● The task
A word-for-word repetition of all the entries is required.

Collected data:
* * * * *
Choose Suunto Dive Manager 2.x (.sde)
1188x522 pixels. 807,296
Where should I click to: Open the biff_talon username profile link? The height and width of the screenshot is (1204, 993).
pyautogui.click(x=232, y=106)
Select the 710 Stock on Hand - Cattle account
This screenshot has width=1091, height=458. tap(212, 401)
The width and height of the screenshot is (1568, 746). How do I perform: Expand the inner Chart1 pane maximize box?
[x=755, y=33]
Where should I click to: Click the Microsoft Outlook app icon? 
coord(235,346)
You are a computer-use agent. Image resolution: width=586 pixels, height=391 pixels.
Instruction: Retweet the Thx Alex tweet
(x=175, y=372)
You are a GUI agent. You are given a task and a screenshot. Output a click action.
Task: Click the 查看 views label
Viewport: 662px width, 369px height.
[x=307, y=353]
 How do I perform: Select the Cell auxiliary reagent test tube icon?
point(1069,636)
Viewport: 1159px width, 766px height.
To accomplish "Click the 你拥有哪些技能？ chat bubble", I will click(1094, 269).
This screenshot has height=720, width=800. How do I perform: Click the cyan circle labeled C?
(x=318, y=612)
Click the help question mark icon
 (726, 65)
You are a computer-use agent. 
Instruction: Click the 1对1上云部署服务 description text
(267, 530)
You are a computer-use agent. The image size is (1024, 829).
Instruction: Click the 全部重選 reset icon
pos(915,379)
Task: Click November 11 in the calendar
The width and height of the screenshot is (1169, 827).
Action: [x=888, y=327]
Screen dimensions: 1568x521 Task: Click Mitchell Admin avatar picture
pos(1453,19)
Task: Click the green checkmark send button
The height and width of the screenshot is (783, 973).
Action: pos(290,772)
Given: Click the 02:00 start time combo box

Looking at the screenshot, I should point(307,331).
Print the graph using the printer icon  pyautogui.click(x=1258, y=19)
* * * * *
● Your response
Choose Suunto Dive Manager 2.x (.sde)
1188x522 pixels. 807,296
Where should I click to: Open the biff_talon username profile link? The height and width of the screenshot is (1204, 993).
pyautogui.click(x=232, y=106)
Select the 710 Stock on Hand - Cattle account
This screenshot has width=1091, height=458. tap(212, 401)
The width and height of the screenshot is (1568, 746). How do I perform: Expand the inner Chart1 pane maximize box?
[x=755, y=33]
Where should I click to: Click the Microsoft Outlook app icon? 
coord(235,346)
You are a computer-use agent. Image resolution: width=586 pixels, height=391 pixels.
Instruction: Retweet the Thx Alex tweet
(x=175, y=372)
You are a GUI agent. You are given a task and a screenshot. Output a click action.
Task: Click the 查看 views label
Viewport: 662px width, 369px height.
[x=307, y=353]
 How do I perform: Select the Cell auxiliary reagent test tube icon?
point(1069,636)
Viewport: 1159px width, 766px height.
To accomplish "Click the 你拥有哪些技能？ chat bubble", I will click(1094, 269).
This screenshot has height=720, width=800. How do I perform: Click the cyan circle labeled C?
(x=318, y=612)
Click the help question mark icon
 (726, 65)
You are a computer-use agent. 
Instruction: Click the 1对1上云部署服务 description text
(267, 530)
You are a computer-use agent. The image size is (1024, 829).
Instruction: Click the 全部重選 reset icon
pos(915,379)
Task: Click November 11 in the calendar
The width and height of the screenshot is (1169, 827).
Action: [x=888, y=327]
Screen dimensions: 1568x521 Task: Click Mitchell Admin avatar picture
pos(1453,19)
Task: Click the green checkmark send button
The height and width of the screenshot is (783, 973).
Action: pos(290,772)
Given: Click the 02:00 start time combo box

Looking at the screenshot, I should point(307,331).
Print the graph using the printer icon  pyautogui.click(x=1258, y=19)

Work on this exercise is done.